_What is being asked_:
Transcribe every one of the records below word for word, leaving out the pictures.

Stored data
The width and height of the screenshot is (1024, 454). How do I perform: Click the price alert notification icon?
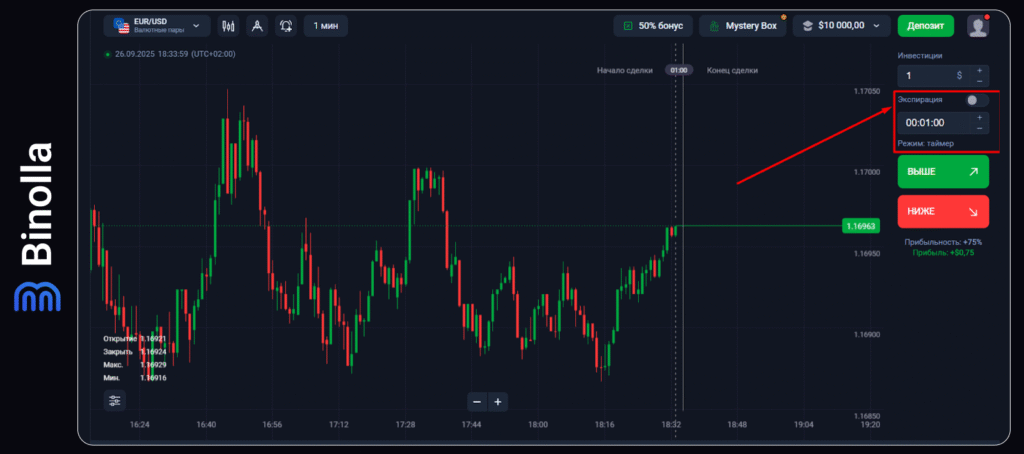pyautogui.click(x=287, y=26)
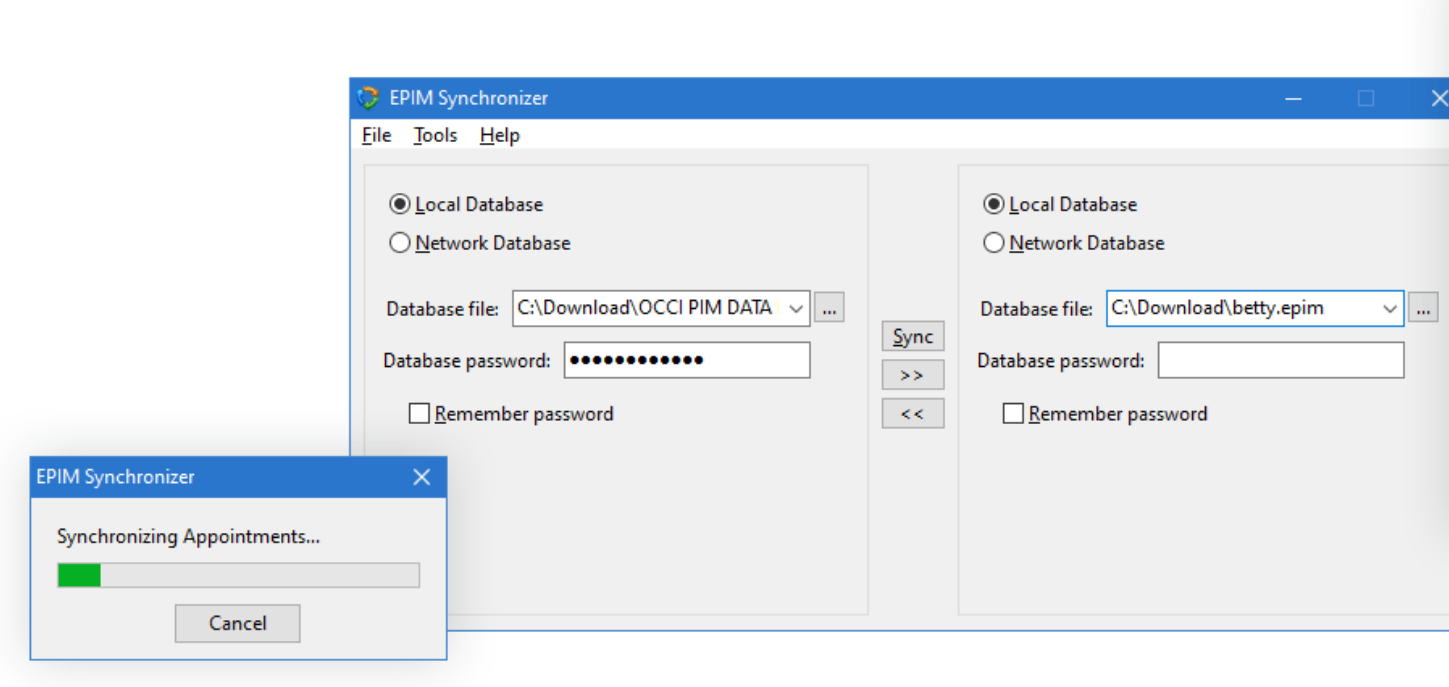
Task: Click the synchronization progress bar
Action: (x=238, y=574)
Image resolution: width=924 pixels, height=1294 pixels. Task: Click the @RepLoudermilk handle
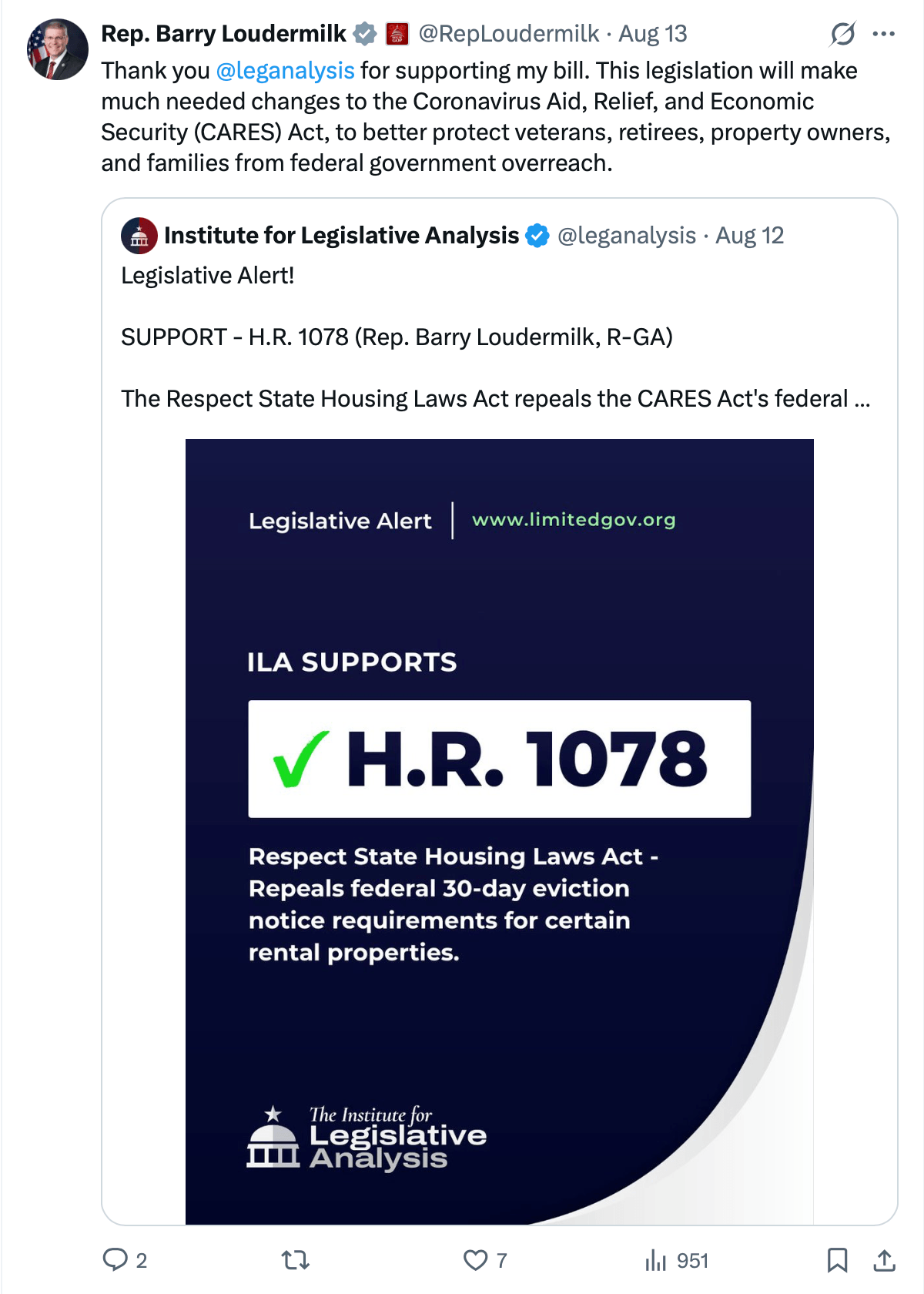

_Final result_:
The width and height of the screenshot is (1024, 454). How do I perform: Click the price alert notification icon?
pyautogui.click(x=287, y=26)
Task: Click the synchronization progress bar
Action: (x=238, y=574)
Image resolution: width=924 pixels, height=1294 pixels. Task: Click the @RepLoudermilk handle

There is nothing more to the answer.